The chicken problem is just silly. 

I've only been on a handful of interviews, and I only came across one grueling interview process.  In that case, the company asked good questions. Questions that forced me to think fast and communicate well. They didn't test me on arcane knowledge and I wasn't tested on the interviewers personal preferences for coding syle.

Go Linux Go!
Wednesday, February 26, 2003

Although I dread writing code for interviews, writing detailed models, or some archain sql statements to match the client's database I have tended to do much better in interviews like this.

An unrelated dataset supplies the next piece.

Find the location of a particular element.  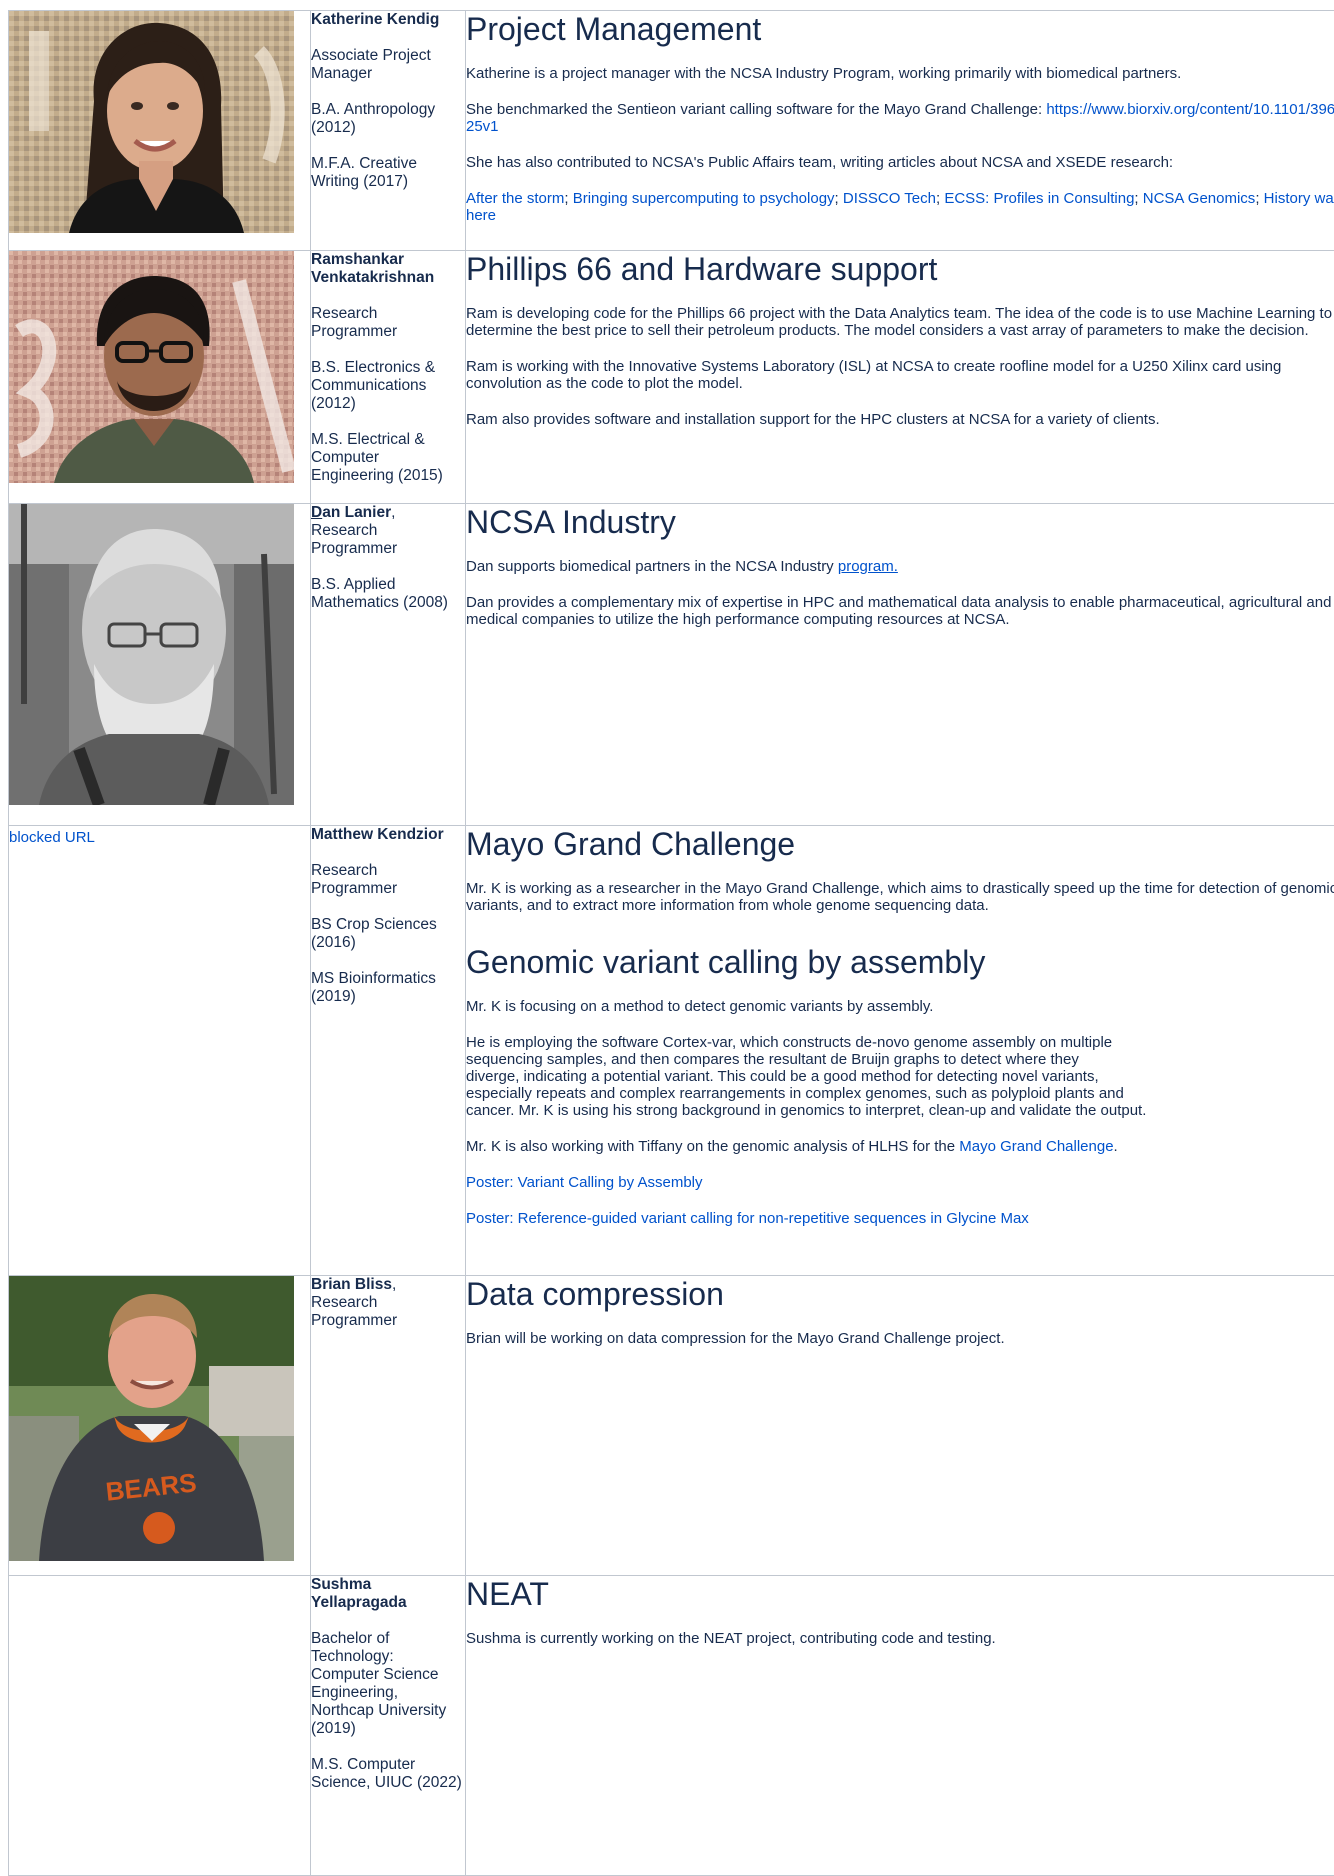

paragraph-text: . is located at coordinates (1116, 1146).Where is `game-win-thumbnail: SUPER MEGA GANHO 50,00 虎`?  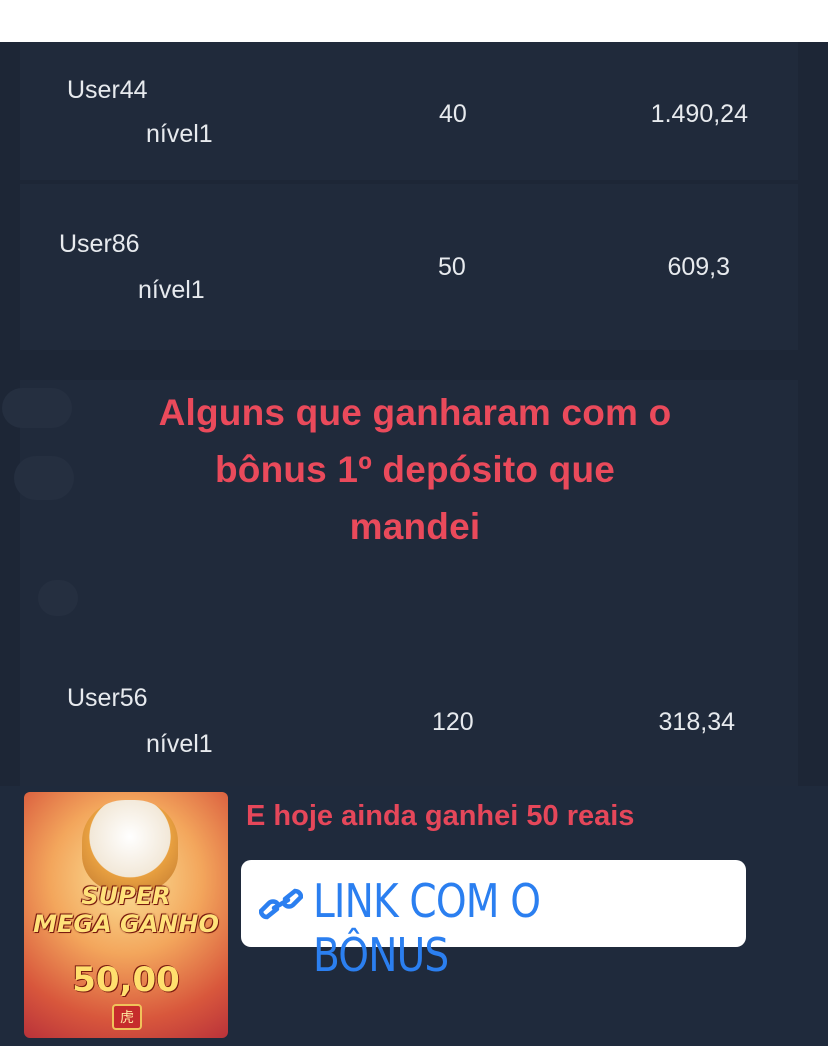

By answering technical questions I can show my talent by showing them my thought process as opposed to vague questions like the one I got at an interview early this year - "what motivates you?". I felt like saying "I hate computers and I will use my pawah to dominate them!". But I guess they were looking for something like: "I am motivated by the beauty of programming".

So my suggestion is to ask technical questions to see their thought process, not if they know the latest trivial technology.

Ian Stallings
Wednesday, February 26, 2003

Can a chicken fly? Sorry, just puzzling over my answer to the question. I'm not sure whether a) a chicken can fly but only over short distances; b) it can only hop long distances; or c) it thinks it can fly but then an exception is generated and it falls over.

Catch the pigeon! Nab him! Grab him!